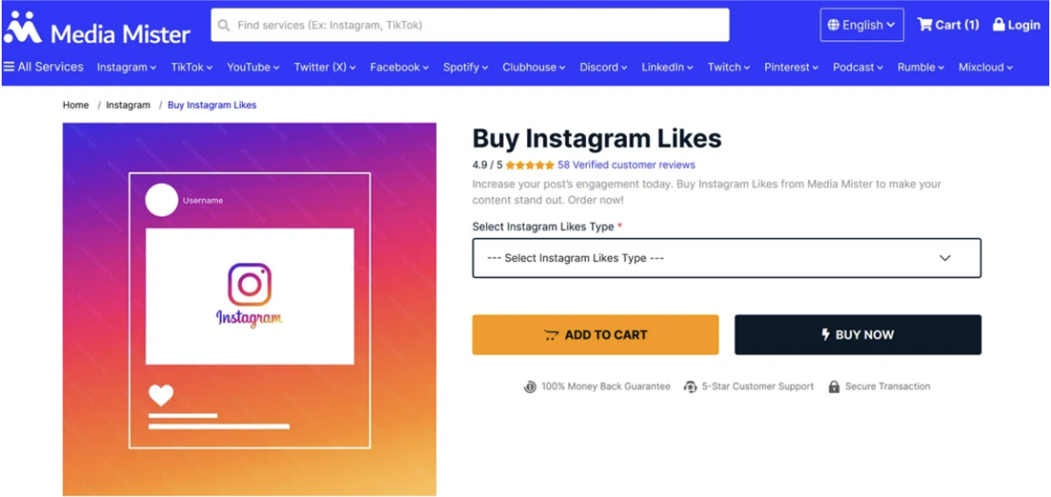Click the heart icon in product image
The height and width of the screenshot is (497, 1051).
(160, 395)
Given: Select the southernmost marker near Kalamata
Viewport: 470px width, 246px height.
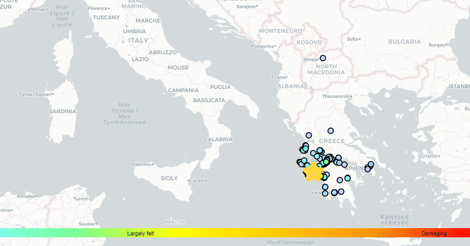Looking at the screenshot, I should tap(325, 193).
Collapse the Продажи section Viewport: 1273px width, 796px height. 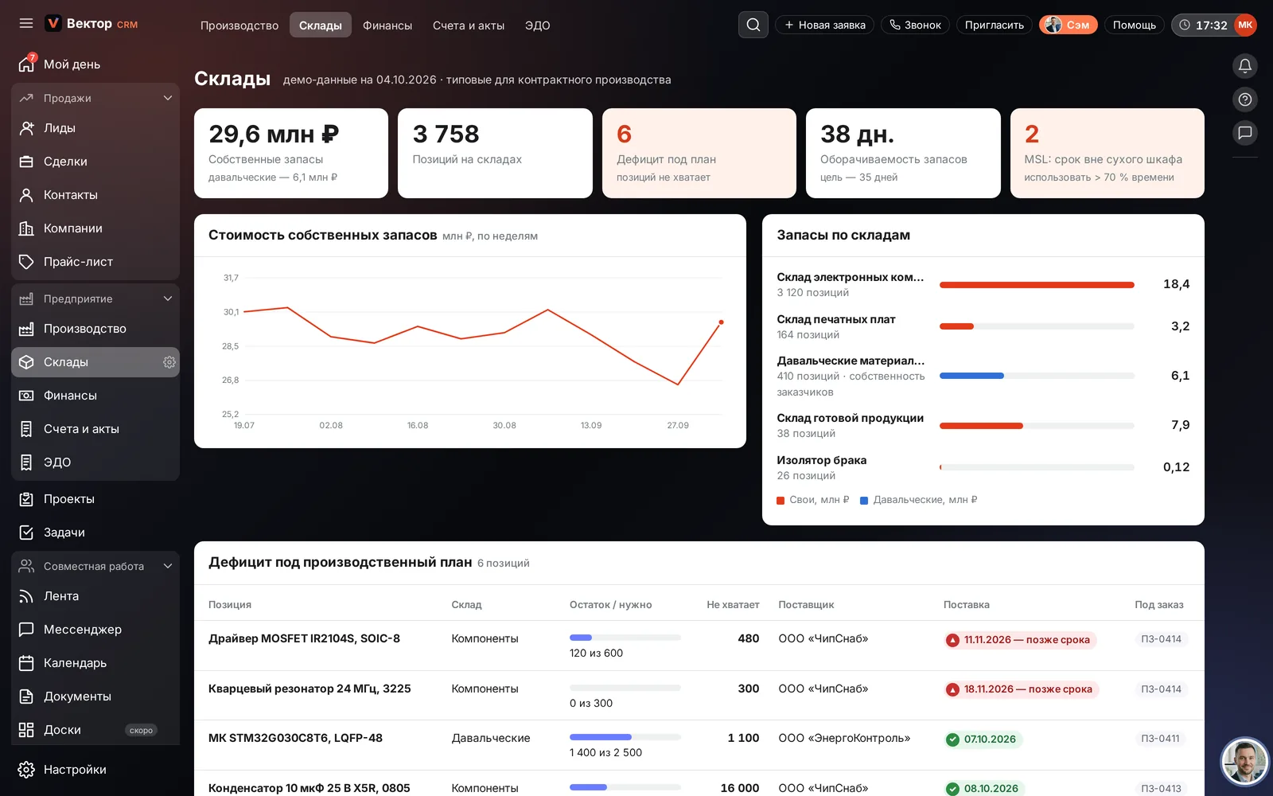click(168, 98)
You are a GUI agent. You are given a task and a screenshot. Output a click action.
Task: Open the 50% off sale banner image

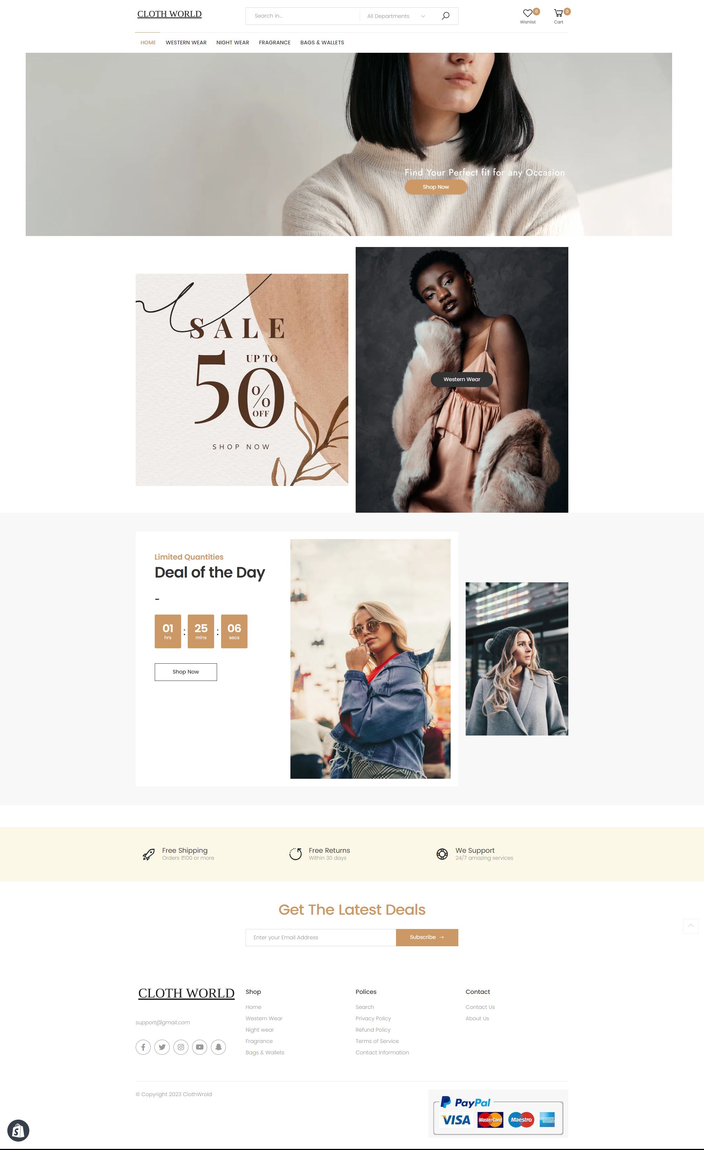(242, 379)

What you should do: Write out the lines from the line with "You are a GUI" through the end of the records exactly; do not include pictures or any other lines.

Answer for this exercise:
You are a GUI agent. You are given a task and a screenshot. Output a click action.
Task: Open the 50% off sale banner image

(242, 379)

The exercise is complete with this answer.